The IoT is generating a growing flood of low-level network data from network probes, IoT sensors, customer phones and other devices. An IoT analytics framework can process that data to rule out false positives and cut out any other noise, then correlate results with contextual knowledge of everything from weather changes to the habits of customers.

It uses machine-language and other models to find relevant patterns in the data, then displays these patterns via user-friendly drill-down dashboards to analysts, network engineers, customer-service managers or others. The result is a visibility plane that sits atop the network, and that can help network managers understand the impact of network events and SDN policies.

The more advanced the analytics, the further they can go in helping determine what the best workarounds will be, or even in predicting where an outage is likely to occur. They do this by consulting historical data to show things like past performance or diagnoses or service histories of specific components. In the same way they can also predict how multiple components might act when they are grouped together.

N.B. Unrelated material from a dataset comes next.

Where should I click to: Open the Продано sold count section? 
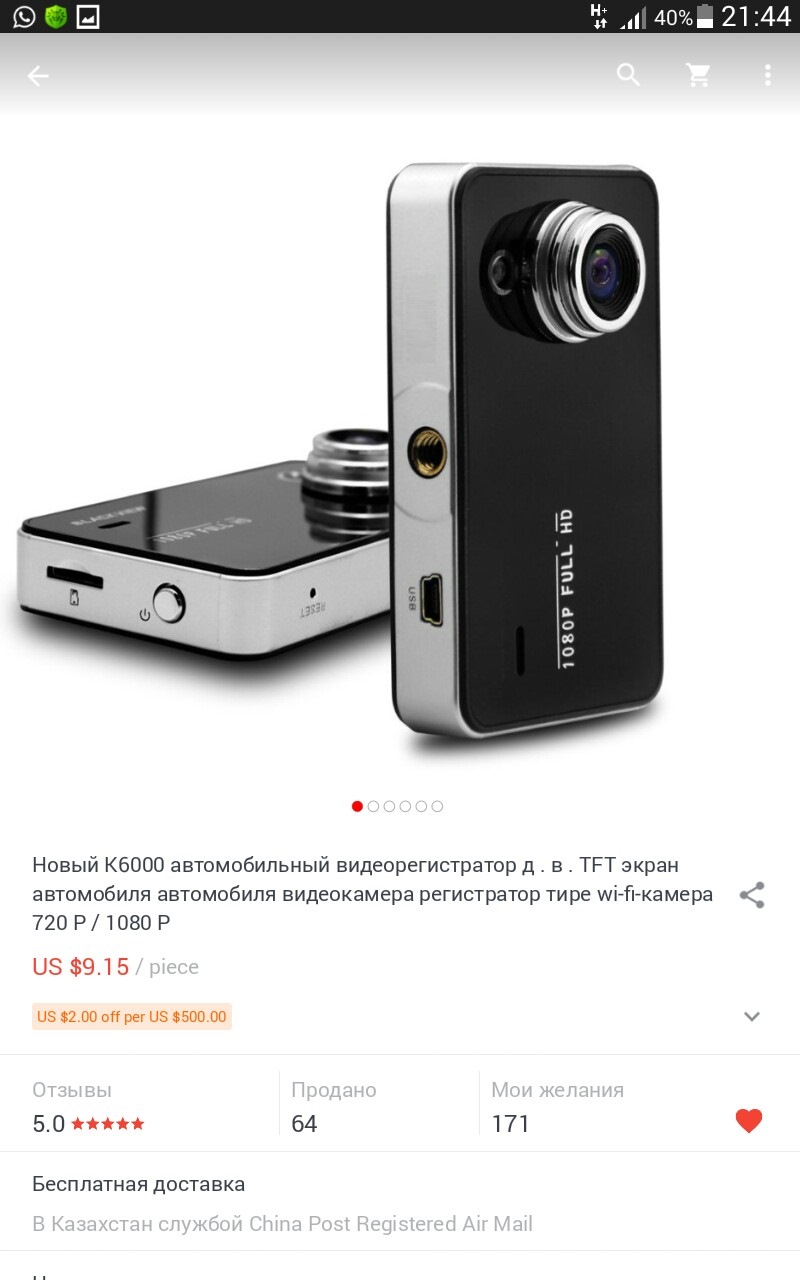click(x=379, y=1106)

Over time, the analytics platform builds on this information to create more informed models and better analytic insights as it gains more information.

Adding The Human Touch

It’s near impossible to tell how IoT devices and applications will act in the future, what information they’ll supply and what controls they’ll need to maximize performance. For that reason, the analytics framework should include a development environment that facilitates the involvement of teams of business analysts, network engineers and data scientists in creating new analytic applications.

Such a development environment should support the industry-standard and open- source programming languages that most data scientists are familiar with. It should support component-based application design so application modules can be reused in multiple applications. And it should employ graphics that facilitate communication among technical and non-technical team members.

Finally, it should be robust enough to handle the ever-more-complex analytic scenarios that will be demanded as organizations undergo the transition to all-digital operations. Just as IoT analytics create a visibility plane over an SDN infrastructure, they are also being used by increasing numbers of organizations to bring order to business operations; to manufacturing machines, supply chains, production planning and warehousing, and to the business process that run them.

“Digital operations” is the new corporate nirvana, just as virtualization and SDN were the new networking wonders of a few years ago. It’s important that organizations be prepared for the real-world demands of digital transformation, and that preparedness will come in large part from an effective IoT analytics superstructure.